The Brilliance of Dwarf Fortress
The NY Times is running a story about Dwarf Fortress, an independently produced, ASCII-rendered fantasy game that thrives on its own uniqueness and has influenced countless other game developers (and runs on Linux). Quoting:
"Though it may seem ungainly at first, the game’s interface — rendered in what are known as extended ASCII characters — has a sparse elegance. As seasons change, trees, represented by various symbols, shift from green to yellow. Goblins’ eyes appear as red quotation marks; if you shoot out an eye with an arrow, the symbol becomes an apostrophe. On a message board, one fan likened the ASCII experience in Dwarf Fortress to the immersive pleasures of reading a book: 'You can let your imagination fill in the gaps.' The community that has arisen around Dwarf Fortress is remarkable. Fans maintain an extensive wiki, which remains the game’s best (and, effectively, only) instruction manual, and which even Tarn and Zach admit to consulting. ... Perhaps most fascinating are the stories that fans share online, recounting their dwarven travails in detailed and sometimes illustrated narratives.

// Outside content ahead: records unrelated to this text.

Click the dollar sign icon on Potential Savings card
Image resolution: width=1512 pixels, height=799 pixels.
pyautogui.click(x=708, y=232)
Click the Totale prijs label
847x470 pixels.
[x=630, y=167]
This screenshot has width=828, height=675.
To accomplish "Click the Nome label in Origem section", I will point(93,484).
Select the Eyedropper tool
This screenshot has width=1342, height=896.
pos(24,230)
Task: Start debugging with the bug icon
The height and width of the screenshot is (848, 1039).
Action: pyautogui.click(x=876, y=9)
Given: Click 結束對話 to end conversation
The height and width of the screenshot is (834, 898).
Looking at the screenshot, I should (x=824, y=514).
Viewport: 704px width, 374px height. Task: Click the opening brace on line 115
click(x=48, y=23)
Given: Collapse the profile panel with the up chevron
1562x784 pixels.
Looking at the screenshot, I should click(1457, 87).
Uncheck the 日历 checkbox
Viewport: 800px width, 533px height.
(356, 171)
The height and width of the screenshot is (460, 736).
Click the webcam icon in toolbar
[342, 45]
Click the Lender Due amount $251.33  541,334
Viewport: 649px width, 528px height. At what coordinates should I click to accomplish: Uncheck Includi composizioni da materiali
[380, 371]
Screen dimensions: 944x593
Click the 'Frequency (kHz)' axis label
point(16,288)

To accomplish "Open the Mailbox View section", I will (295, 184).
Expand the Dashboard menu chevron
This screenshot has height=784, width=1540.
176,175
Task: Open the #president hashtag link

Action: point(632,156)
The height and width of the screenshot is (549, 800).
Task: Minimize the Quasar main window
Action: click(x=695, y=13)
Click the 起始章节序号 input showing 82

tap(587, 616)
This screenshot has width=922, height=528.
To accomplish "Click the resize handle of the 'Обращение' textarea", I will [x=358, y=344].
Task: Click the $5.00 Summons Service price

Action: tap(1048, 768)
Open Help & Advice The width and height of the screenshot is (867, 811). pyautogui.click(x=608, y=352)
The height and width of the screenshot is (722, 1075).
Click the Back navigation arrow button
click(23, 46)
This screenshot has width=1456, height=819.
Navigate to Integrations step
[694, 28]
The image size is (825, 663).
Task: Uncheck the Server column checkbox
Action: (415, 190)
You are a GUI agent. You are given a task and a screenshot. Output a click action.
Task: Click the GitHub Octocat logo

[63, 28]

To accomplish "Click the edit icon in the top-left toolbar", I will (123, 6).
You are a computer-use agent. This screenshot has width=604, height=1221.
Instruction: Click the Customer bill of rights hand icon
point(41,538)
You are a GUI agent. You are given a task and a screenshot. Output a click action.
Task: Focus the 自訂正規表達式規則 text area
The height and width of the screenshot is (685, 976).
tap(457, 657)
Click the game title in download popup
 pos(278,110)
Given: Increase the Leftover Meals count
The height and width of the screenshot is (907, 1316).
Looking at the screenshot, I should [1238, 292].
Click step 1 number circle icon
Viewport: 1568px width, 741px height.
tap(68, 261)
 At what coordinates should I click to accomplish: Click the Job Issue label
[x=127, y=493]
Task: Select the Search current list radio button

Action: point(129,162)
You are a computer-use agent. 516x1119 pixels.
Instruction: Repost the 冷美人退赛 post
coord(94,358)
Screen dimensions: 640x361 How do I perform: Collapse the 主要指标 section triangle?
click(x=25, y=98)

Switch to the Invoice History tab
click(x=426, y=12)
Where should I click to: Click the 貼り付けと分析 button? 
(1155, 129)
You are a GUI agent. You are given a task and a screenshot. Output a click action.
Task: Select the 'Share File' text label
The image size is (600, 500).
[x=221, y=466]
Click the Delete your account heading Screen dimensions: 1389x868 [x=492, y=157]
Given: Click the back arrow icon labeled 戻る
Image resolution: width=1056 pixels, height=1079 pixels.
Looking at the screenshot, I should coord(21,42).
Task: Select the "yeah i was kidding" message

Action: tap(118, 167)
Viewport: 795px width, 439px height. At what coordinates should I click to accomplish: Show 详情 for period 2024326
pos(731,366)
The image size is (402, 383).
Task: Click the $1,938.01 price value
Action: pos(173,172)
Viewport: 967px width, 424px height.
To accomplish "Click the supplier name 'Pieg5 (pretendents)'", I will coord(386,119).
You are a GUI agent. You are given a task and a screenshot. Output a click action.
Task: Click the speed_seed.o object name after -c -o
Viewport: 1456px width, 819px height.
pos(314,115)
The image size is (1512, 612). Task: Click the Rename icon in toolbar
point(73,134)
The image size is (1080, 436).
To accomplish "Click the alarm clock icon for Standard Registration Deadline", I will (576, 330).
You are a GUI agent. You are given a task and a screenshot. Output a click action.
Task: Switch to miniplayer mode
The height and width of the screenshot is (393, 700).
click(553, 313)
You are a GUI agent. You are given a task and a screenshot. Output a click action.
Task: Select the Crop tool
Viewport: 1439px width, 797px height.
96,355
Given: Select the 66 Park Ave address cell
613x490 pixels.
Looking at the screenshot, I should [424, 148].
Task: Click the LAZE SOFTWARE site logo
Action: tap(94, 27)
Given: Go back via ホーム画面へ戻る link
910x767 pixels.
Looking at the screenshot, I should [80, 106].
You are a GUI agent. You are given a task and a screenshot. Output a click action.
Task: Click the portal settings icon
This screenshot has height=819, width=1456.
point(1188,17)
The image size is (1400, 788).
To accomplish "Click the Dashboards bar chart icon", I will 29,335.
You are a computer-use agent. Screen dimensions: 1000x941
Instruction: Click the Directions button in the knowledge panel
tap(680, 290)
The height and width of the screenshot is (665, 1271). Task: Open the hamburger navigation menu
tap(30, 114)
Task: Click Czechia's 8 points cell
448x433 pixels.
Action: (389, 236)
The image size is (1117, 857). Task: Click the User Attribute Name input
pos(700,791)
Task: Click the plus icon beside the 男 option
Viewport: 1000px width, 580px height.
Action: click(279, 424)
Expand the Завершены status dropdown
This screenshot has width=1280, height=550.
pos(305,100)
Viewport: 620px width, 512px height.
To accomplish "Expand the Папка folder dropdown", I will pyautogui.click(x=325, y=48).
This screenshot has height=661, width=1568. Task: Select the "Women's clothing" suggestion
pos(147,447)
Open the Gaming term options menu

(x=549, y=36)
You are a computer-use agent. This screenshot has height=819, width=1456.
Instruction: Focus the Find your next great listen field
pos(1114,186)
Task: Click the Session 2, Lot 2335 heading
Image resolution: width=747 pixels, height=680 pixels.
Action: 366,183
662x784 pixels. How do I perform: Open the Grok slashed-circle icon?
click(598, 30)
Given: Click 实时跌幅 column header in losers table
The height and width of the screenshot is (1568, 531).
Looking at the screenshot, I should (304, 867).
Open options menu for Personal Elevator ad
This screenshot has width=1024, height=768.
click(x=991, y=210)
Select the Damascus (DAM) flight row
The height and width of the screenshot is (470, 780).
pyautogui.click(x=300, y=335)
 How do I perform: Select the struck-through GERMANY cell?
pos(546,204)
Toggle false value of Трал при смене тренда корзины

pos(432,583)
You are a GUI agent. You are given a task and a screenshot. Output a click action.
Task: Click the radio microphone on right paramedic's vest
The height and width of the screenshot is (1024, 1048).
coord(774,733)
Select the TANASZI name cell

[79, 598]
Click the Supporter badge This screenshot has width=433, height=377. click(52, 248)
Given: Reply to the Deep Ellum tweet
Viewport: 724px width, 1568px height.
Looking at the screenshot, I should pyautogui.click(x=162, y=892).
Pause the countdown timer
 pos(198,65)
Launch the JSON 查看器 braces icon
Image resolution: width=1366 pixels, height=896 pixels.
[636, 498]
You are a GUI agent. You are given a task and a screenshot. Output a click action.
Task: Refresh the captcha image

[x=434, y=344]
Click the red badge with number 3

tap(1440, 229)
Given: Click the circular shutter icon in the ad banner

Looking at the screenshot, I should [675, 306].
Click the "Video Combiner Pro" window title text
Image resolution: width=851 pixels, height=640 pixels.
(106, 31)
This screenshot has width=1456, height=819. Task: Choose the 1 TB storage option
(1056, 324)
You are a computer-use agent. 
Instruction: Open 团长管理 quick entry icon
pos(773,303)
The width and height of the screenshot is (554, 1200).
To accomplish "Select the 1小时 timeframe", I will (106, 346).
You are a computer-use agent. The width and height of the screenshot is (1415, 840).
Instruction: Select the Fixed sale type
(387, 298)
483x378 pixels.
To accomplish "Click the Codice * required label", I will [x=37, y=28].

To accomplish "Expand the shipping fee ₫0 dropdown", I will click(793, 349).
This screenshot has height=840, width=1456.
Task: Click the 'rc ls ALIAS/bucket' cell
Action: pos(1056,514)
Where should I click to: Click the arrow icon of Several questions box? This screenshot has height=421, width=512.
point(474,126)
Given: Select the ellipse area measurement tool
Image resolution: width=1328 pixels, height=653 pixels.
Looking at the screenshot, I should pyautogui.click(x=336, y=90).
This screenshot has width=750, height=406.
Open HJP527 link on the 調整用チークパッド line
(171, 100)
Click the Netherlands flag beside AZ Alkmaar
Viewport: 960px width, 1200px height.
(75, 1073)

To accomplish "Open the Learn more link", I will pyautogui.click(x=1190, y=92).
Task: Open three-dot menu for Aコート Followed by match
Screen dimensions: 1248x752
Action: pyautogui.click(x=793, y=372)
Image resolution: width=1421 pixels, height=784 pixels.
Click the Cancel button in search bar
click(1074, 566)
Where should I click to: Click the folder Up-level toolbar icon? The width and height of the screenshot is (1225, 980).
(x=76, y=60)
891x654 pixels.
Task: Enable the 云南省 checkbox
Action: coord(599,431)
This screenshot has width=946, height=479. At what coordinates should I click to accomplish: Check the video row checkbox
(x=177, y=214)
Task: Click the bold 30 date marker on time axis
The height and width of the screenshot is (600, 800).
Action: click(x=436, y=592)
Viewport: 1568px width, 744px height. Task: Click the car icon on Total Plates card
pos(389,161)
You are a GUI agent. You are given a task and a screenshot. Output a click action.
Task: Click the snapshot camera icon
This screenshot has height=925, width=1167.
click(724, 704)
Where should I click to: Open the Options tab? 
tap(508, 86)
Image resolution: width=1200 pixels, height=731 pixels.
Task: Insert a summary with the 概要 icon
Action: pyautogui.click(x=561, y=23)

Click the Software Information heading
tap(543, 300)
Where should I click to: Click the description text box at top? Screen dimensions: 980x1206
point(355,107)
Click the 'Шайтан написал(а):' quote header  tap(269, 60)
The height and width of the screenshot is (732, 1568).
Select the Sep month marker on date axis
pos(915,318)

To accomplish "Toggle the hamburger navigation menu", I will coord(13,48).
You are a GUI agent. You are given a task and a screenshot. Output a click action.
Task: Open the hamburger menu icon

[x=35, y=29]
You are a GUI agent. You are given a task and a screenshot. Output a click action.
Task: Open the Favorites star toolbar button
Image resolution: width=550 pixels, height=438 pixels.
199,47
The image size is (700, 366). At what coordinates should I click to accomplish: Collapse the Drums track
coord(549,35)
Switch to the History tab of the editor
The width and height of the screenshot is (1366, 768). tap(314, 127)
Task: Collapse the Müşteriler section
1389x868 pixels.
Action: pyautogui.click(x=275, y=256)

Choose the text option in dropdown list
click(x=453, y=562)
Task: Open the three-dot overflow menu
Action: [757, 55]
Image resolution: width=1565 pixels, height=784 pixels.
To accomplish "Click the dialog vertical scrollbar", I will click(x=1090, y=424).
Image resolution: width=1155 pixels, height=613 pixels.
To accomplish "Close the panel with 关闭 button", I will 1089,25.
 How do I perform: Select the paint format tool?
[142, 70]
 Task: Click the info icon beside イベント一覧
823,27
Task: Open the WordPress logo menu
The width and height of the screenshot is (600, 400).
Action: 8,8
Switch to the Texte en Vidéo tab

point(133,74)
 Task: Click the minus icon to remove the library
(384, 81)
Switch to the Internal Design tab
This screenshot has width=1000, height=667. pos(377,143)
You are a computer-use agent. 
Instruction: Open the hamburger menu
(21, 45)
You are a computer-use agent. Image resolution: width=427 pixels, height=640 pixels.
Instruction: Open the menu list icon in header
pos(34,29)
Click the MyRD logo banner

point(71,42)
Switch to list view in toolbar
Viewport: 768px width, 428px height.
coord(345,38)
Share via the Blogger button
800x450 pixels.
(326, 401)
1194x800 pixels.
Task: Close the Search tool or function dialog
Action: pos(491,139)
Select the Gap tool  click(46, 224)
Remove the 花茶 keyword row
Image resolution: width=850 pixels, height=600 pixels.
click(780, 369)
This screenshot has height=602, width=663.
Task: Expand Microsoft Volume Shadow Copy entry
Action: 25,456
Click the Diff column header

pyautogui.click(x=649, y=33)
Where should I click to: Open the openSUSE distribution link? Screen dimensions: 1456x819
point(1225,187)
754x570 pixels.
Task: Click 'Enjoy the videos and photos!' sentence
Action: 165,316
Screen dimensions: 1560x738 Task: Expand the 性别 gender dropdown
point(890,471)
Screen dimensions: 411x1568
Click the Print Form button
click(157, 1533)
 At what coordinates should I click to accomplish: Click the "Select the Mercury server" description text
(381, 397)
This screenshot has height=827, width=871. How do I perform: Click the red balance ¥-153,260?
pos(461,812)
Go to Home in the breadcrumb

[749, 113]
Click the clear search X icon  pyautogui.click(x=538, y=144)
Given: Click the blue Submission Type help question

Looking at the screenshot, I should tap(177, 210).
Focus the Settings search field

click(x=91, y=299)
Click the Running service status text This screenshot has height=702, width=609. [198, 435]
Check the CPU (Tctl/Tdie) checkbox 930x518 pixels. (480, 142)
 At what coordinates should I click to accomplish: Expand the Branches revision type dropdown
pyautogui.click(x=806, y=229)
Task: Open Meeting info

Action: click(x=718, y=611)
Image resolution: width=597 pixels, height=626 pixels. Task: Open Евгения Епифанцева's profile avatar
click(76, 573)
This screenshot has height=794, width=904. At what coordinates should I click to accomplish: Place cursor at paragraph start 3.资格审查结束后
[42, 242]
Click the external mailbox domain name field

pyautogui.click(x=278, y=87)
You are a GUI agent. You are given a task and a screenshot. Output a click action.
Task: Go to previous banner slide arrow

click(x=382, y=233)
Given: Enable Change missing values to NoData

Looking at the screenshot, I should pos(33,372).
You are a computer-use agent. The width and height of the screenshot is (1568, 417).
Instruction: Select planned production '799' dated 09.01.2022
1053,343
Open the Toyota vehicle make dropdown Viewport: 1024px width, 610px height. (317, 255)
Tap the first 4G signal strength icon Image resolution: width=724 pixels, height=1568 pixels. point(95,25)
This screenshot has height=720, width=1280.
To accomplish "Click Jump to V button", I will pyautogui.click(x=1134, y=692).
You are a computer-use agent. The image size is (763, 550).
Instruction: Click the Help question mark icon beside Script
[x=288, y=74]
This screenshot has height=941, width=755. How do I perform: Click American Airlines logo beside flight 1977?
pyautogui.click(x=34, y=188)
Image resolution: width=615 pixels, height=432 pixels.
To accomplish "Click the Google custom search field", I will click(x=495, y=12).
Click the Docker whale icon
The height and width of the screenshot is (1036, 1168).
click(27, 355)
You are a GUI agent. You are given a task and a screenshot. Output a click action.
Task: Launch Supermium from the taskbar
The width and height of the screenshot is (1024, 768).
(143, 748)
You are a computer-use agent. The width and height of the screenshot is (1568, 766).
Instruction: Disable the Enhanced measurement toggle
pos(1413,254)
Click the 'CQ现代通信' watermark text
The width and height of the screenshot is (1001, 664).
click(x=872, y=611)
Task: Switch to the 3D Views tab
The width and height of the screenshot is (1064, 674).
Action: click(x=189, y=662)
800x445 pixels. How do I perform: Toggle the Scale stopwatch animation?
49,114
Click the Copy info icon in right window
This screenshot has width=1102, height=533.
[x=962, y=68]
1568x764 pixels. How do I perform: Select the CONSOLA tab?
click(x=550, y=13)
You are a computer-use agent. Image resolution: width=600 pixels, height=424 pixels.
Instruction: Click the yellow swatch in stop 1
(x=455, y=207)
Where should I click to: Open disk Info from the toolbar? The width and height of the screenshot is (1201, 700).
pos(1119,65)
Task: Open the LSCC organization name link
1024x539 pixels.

In a 2006 saga, called Boatmurdered, fans passed around a single fortress — one player would save a game, send the file to another player and so on, relay-race style — while documenting its colorful descent into oblivion."
The thing that really kills DF is the UI. It's not that it's a bad interface, it's that it isn't internally consistent. If the menus were cleaned up a bit, it would go a long way towards making DF much more playable.